Industry news

  • 19 Mar 2010 12:00 AM | Anonymous

    At least £25bn can be saved for the public purse by restructuring procurement and using more shared services and outsourcing.

    The public sector could save £15bn in procurement and another £10bn through outsourcing if it follows radical plans outlined in a report released by the Institute of Directors today.

    “The economic situation demands immediate action to reduce public expenditure through implementing the proposals in this paper. There is a lot of talk among politicians about the need to introduce efficiencies into the public sector, but very little detail on how this will be done. The report we publish today provides a vital needed blueprint,” said Miles Templeman, IoD director general.

    According to the Institute different departments and bodies are allowed too much autonomy and simply allowed ‘do their own thing’ where procurement is concerned.

    “Despite some areas of excellence and good collaborative initiatives, the majority of public procurement spending is so fragmented that huge potential savings are being missed every year. This is because most of the public sector still organises itself on the “corner shop” model, with the majority of purchasing organised in small scale silos,” the report claims.

    As a consequence departments are constantly ‘reinventing the wheel’ and having to deal with contract terms and conditions, procedures, processes and interpretations of procurement law; leading to a large duplication of effort.

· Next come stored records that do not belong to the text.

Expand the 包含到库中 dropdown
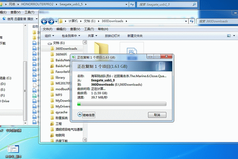Viewport: 238px width, 159px height. [71, 36]
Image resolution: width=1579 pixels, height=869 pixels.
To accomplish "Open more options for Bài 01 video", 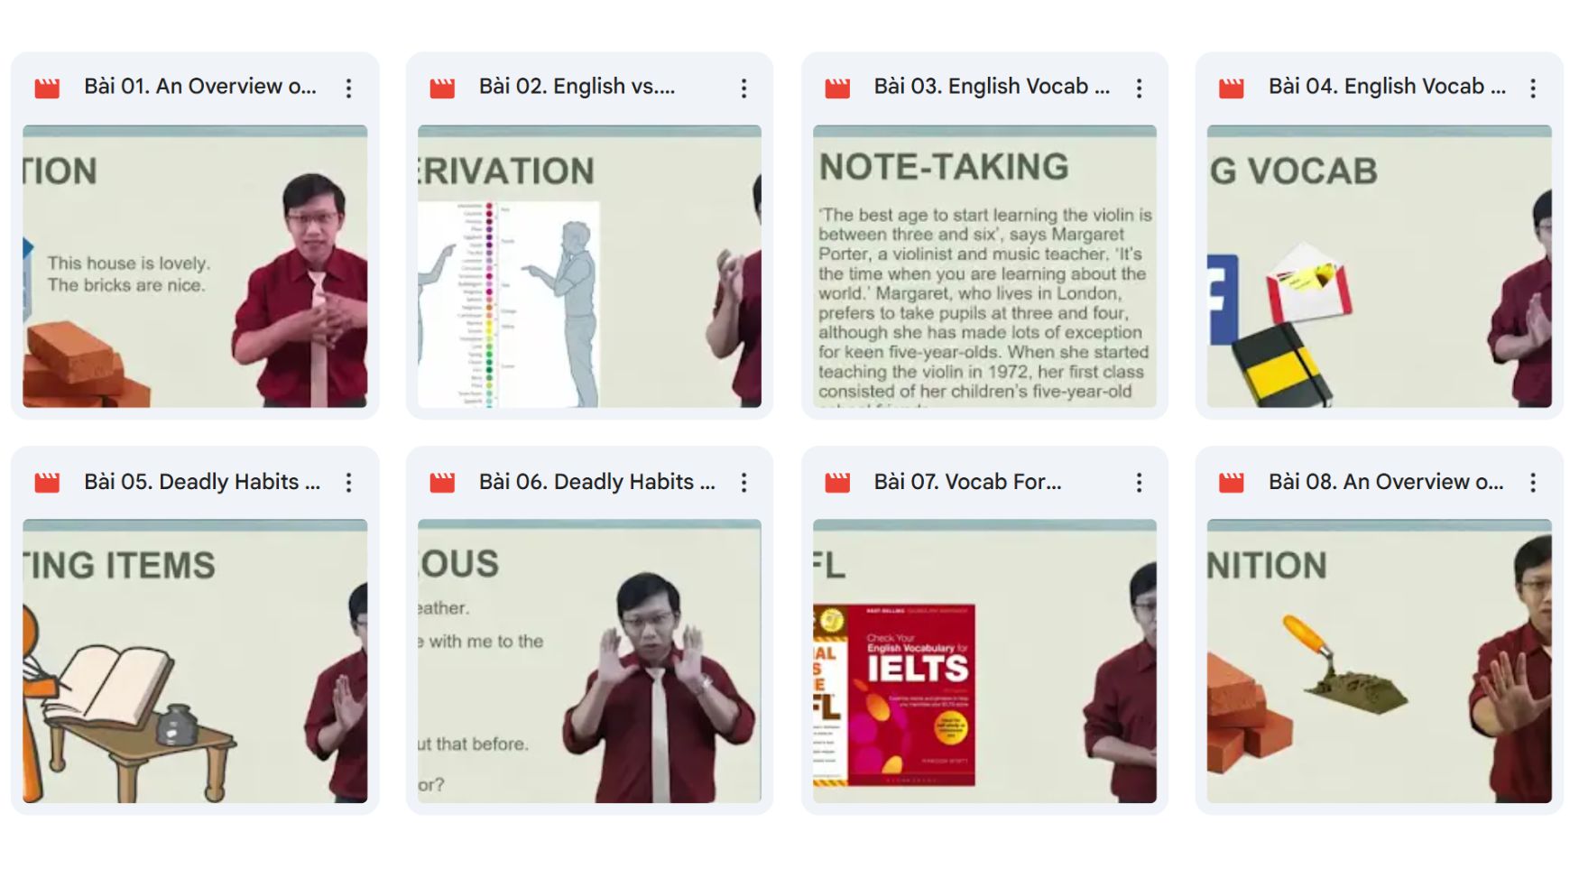I will (x=348, y=88).
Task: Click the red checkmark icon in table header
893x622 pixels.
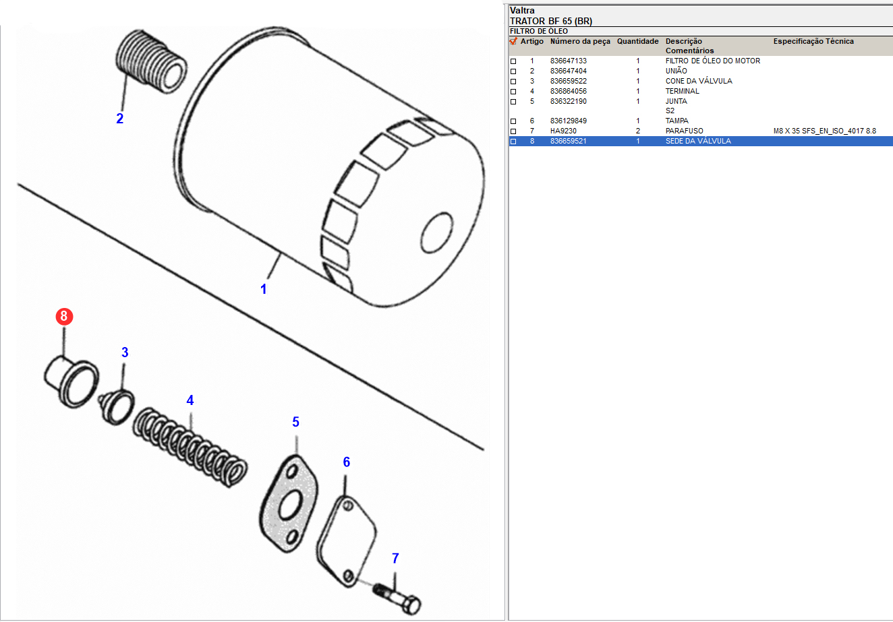Action: pos(513,42)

    "This is absolutely true, but the government has tried this previously with OGC although it hasn't been a great success. Having said this, some local initiatives have been successful, so rather than try and do it in one bite, government should try the 'eat an elephant approach' and encourage units to get together that have common issues. They could use Treasuries budgetary controls to give organisations that band together and make savings then get the "saved" money back for more projects," said Martyn Hart, chairman of the National Outsourcing Association.

    The IOD recommends that Centralised buying organisations be created to ‘handle all key supplier relationships and all national and major contracts on behalf of the whole public sector’.

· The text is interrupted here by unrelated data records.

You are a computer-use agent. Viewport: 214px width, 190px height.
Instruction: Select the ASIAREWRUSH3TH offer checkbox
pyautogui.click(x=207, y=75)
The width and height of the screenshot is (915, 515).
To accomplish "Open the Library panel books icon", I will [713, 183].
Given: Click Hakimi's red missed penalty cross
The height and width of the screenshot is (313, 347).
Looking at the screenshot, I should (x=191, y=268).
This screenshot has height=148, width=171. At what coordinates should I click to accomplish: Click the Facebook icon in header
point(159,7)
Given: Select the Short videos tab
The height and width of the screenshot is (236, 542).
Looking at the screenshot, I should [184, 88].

    National Outsourcing Association members and those working in the public sector can attend a dedicated Public Sector Forum dedicated to transformation through outsourcing and shared services. Interested parties can sign up here.

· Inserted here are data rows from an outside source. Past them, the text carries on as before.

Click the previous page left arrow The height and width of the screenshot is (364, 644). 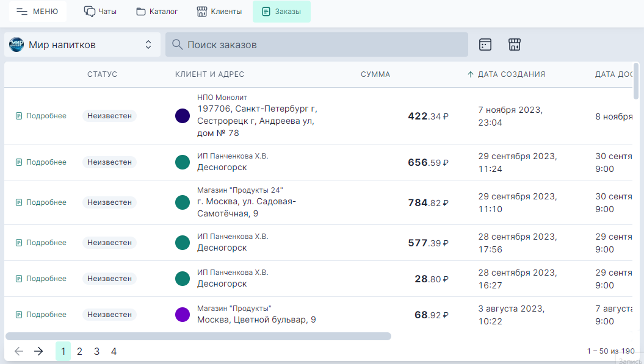tap(19, 351)
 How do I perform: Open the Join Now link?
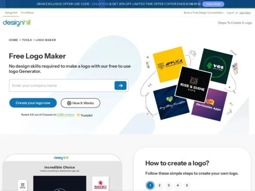pos(245,13)
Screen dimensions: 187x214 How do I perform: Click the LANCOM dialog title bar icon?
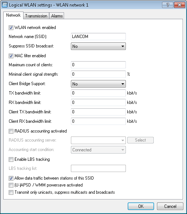point(5,5)
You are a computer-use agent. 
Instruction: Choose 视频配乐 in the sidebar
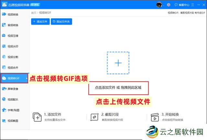pos(13,100)
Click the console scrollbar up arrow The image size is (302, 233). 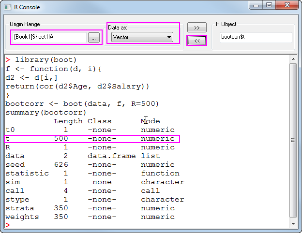coord(293,59)
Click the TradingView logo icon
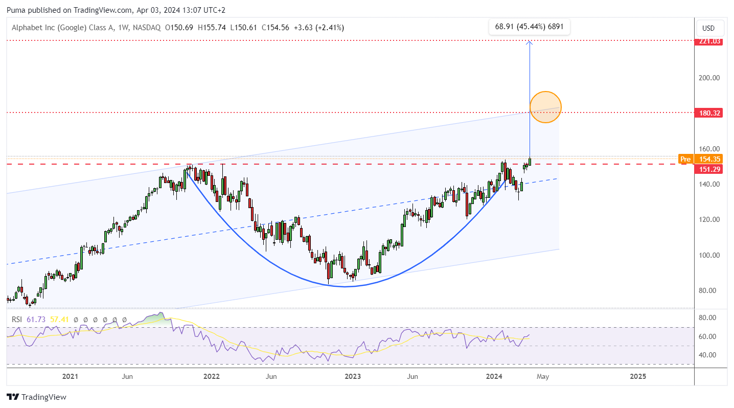734x408 pixels. coord(13,397)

  • 19 Mar 2010 12:00 AM | Anonymous

    Research has been coming out of the sourcing industry’s ears this week, with sector giants such as Gartner, the IOD and TPI offering up their predictions for the outsourcing sector based on extensive studies.

    Gartner published research suggesting that financial services spending on IT is on the up once more, and predicted that up to a third of banks could invest in new IT by mid-2010, while TPI indicated on Friday that the number of outsourcing contracts awarded globally should rise in 2010, as organisations look for new ways to get the most out of their business operations as the UK crawls out of recession.

    If these herald an upturn in activity and a general optimism towards the global outsourcing sector’s progression however, the IOD’s research indicated a more worrying trend in its report on Friday. It suggested that disorganised outsourcing and procurement is squandering money, and at least £25bn could be saved for the public purse by restructuring procurement and using more shared services and outsourcing.

    It’s been a busy week for Virgin, too, with big outsourcing news across two of its departments. Early in the week it was announced that Virgin Atlantic had confirmed plans to open a new call centre this autumn, creating more than 200 jobs.

    Then on Thursday, it was revealed that Virgin Trains and Capgemini were entering into a three-year multi-million pound deal, which will see the outsourcer manage the train company’s entire IT infrastructure. The impressive contract is a further renewal of a relationship between the two companies that started in 1999.

    And finally, security giant G4S could be the latest firm to reap the rewards of the outsourcing phenomena thanks to the increasing popularity of electronic tagging of criminals around the world, the company said on Wednesday. According to the company, the popular tagging trend will continue to grow as other governments outsource their requirements this year.

  • 19 Mar 2010 12:00 AM | Anonymous

    In an economic downturn, the natural reaction of most companies is to cut costs. Following the largest global recession for a generation, revenues for many have dropped so severely that overheads, especially labour, must be reduced immediately.

    However, for companies with some financial flexibility, there is another way. By applying tighter scrutiny to investments and only implementing initiatives that generate immediate return, companies can position themselves to leap ahead of competitors when the upturn comes.

    In an ideal world, companies would do both. Business Process Outsourcing (BPO) provides a way to address both objectives, generating immediate cash while improving business flexibility, operational health and scalability for the future.

    Re-Setting Expectations

    Today’s economic reality is clearly far removed from the strong and sustained growth we experienced at the start of the decade. Real growth will be harder to achieve, even after faith returns to markets, and in many industries expectations need to be quite dramatically re-set.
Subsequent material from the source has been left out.